PROBLEM STATEMENT
Return only those lines of the listing in which "This" appears.

INPUT DATA
• • • • •
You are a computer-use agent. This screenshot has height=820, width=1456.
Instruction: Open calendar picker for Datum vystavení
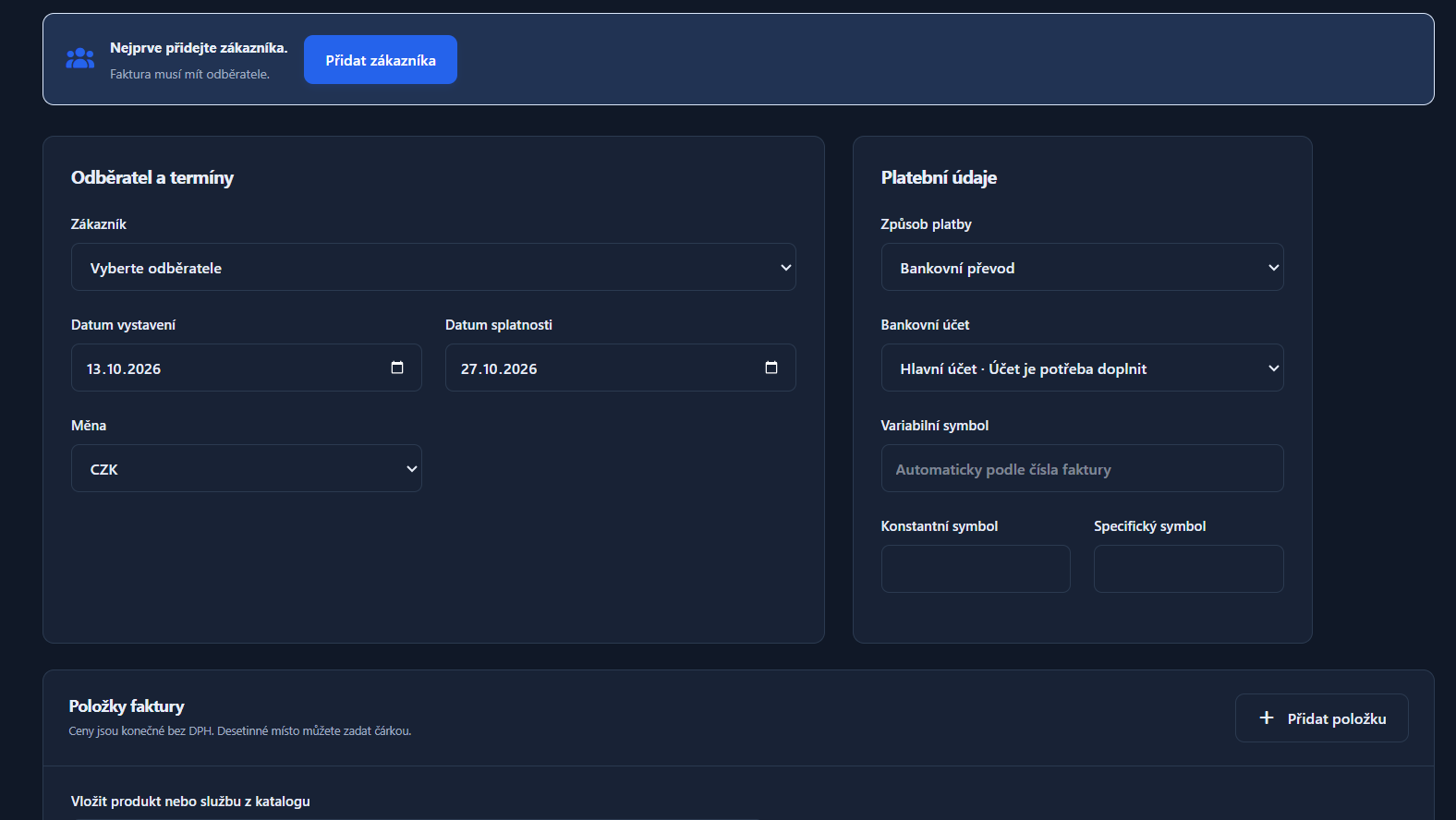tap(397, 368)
• • • • •
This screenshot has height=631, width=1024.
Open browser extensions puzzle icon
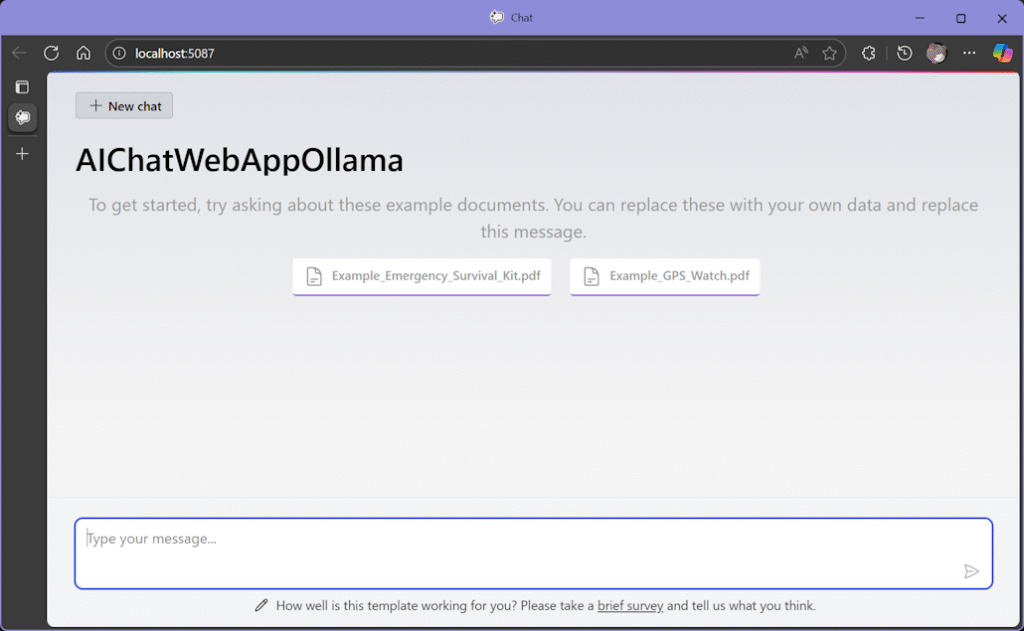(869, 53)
• • • • •
WORKED SOLUTION
You are a computer-use agent. This screenshot has height=820, width=1456.
This screenshot has height=631, width=1024.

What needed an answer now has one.